FH: Trabalhei exclusivamente com moda até 2006, quando entrei para a escola de teatro. Do teatro, descobri a performance; da performance, as artes visuais. Tudo aconteceu como uma consequência natural. Hoje, entendo que minha criação se expande para todos os lados. Não me considero mais apenas um estilista; sou um artista que também faz roupas. Meu trabalho nas artes visuais está muito conectado com isso. Por exemplo, “Os afetados”, que desenvolvi em Salvador no início do ano, foi uma performance que resultou em fotos, textos, uma mitologia e até esculturas e pinturas. Quando começo uma pesquisa ou tema, não consigo me limitar a uma única plataforma ou linguagem criativa. Com “Eu Sou um Monstro”, acontece o mesmo. É um espetáculo teatral com elementos de performance, texto autoral e uma série de fotografias que fazem parte do conjunto. Vejo meu trabalho como uma conexão constante entre universos diversos, e a moda, o tecido, continuam sempre presentes – são o material com o qual tenho mais intimidade.

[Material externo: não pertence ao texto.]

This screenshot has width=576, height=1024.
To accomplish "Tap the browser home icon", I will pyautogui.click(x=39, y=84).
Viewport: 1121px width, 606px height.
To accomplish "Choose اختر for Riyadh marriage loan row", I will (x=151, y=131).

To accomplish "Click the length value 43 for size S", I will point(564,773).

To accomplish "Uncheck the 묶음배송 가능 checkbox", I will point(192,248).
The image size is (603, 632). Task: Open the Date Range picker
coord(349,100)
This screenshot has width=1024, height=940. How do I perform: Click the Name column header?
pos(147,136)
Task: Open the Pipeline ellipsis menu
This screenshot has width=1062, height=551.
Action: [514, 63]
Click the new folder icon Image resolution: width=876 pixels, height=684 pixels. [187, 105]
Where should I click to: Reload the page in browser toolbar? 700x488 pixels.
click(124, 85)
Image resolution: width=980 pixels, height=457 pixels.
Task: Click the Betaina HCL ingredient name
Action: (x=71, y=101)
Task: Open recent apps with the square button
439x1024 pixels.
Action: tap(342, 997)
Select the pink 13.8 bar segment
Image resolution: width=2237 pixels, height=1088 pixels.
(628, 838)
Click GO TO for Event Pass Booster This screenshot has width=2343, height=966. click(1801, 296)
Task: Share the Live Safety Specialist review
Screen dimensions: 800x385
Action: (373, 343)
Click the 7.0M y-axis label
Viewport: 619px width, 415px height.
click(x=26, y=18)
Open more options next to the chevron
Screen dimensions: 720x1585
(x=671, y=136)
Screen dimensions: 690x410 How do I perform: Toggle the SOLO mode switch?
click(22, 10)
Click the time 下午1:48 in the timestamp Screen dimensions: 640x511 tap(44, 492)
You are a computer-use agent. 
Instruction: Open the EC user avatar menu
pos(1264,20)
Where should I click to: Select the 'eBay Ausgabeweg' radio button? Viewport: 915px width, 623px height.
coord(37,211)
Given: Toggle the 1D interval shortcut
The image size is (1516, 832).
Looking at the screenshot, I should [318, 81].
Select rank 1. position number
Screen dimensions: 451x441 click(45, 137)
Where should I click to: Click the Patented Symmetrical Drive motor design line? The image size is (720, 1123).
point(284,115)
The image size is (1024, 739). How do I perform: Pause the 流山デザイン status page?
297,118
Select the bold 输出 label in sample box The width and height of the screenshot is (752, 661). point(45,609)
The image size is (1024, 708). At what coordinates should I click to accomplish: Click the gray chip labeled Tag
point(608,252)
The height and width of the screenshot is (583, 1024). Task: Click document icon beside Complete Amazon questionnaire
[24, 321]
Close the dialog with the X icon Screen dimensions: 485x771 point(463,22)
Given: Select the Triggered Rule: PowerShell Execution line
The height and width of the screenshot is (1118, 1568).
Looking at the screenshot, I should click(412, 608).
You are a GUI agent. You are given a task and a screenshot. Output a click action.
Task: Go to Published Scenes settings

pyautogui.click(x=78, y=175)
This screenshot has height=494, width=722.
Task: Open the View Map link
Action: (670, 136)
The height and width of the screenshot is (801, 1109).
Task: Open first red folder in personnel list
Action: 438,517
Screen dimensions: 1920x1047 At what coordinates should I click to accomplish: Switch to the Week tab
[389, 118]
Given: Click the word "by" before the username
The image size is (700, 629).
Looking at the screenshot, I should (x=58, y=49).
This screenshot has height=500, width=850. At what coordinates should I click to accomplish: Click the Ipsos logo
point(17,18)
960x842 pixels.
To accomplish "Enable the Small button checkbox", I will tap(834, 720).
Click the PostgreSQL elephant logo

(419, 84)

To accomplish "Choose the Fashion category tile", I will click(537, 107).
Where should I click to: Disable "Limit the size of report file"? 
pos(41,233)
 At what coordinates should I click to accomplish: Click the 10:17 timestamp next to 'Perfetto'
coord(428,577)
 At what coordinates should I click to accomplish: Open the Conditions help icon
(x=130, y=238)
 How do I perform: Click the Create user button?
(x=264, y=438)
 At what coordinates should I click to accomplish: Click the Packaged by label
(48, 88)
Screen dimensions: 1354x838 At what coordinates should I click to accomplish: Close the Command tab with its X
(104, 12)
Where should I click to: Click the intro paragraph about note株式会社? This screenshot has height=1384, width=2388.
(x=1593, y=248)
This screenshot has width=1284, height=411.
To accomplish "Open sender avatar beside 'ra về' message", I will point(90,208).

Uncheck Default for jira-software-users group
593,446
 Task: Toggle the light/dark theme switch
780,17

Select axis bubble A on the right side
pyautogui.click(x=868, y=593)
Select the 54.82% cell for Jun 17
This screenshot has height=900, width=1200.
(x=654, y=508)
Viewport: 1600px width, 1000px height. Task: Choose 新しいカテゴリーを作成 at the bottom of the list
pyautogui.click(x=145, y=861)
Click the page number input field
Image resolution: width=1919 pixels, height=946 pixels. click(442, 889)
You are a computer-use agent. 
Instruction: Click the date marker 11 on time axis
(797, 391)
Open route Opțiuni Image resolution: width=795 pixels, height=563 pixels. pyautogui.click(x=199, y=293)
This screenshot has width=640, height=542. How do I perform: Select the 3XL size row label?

IR: No teatro, esse é seu terceiro espetáculo autoral. Você o considera parte de uma trilogia? Quais as diferenças entre este trabalho e os anteriores?
FH: Sim, considero uma trilogia. Em “A Feia Lulu”, eu subia ao palco em primeira pessoa, interpretando um estilista e contando minha história. Em “Lili Marlene”, de 2017, fiz algo similar, mas com um personagem mais definido: um ator transformista. Agora, em “Eu Sou um Monstro”, interpreto um pintor. Apesar de os personagens variarem – estilista, ator, pintor –, os espetáculos têm semelhanças na forma como escrevo, como me posiciono no palco e recebo o público. Há diferenças sutis de forma, mas, no geral, eles se conectam muito.
IR: De onde surgiu a inspiração para criar “Eu Sou um Monstro”?
FH: A ideia veio em 2018, ao assistir a um documentário sobre Francis Bacon. Eles relataram que, na véspera de sua grande exposição no Petit Palais, em Paris, o namorado de Bacon, um lutador de boxe, tirou a própria vida. Bacon e sua agente decidiram não denunciar o ocorrido para evitar que a exposição fosse ofuscada. Achei essa história absurda e imediatamente escrevi um conto sobre um artista que encontra o namorado morto antes de uma exposição importante. A partir daí, desenvolvi experimentos que deram forma ao espetáculo. A estreia estava planejada para 2020, mas foi adiada por circunstâncias diversas. Curiosamente, acabamos estreando em São Paulo uma semana após a exposição de Bacon no MASP – uma coincidência incrível.
IR: Ao falar sobre o “monstro” e o artista, percebo certa conexão com “O artista está presente”, da Marina Abramovic. O que pensa sobre essa comparação?
FH: Conheço bem o trabalho da Marina, mas não vejo muita similaridade. A performance dela era sobre silêncio e conexão – algo raro em um mundo tão desconectado. No meu caso, conto uma história para alguém à minha frente. Existe um diálogo, ainda que silencioso, muito potente, além da plateia que presencia isso. Talvez haja semelhanças na forma – estamos sentados, há um encontro olho no olho –, mas as pesquisas e os discursos são bem diferentes.
IR: Desde a abertura do seu ateliê em Salvador, sua relação com a cidade tem influenciado seu trabalho?
FH: Estou mais presente na Bahia desde 2018, quando perdi meus pais. Após a pandemia, isso se intensificou. Com o ateliê, meu trabalho ficou mais visível, mas já vinha passando mais tempo aqui. Queria que Salvador influenciasse minha arte, e isso tem acontecido. Um exemplo é “Os afetados”, obra desenvolvida aqui e atualmente exposta no meu ateliê. No entanto, essa performance específica já estava pronta e não sofreu influência direta da cidade.
IR: O que representa para você estar na Sala do Coro do Teatro Castro Alves?
FH: É uma felicidade imensa. Considero o TCA uma grande instituição de Salvador. Já assisti a trabalhos deslumbrantes tanto na Sala do Coro quanto no próprio teatro e na Concha Acústica, que frequento sempre. A Sala do Coro tem uma configuração perfeita para essa performance, e estou muito animado. Não vejo a hora de estrear.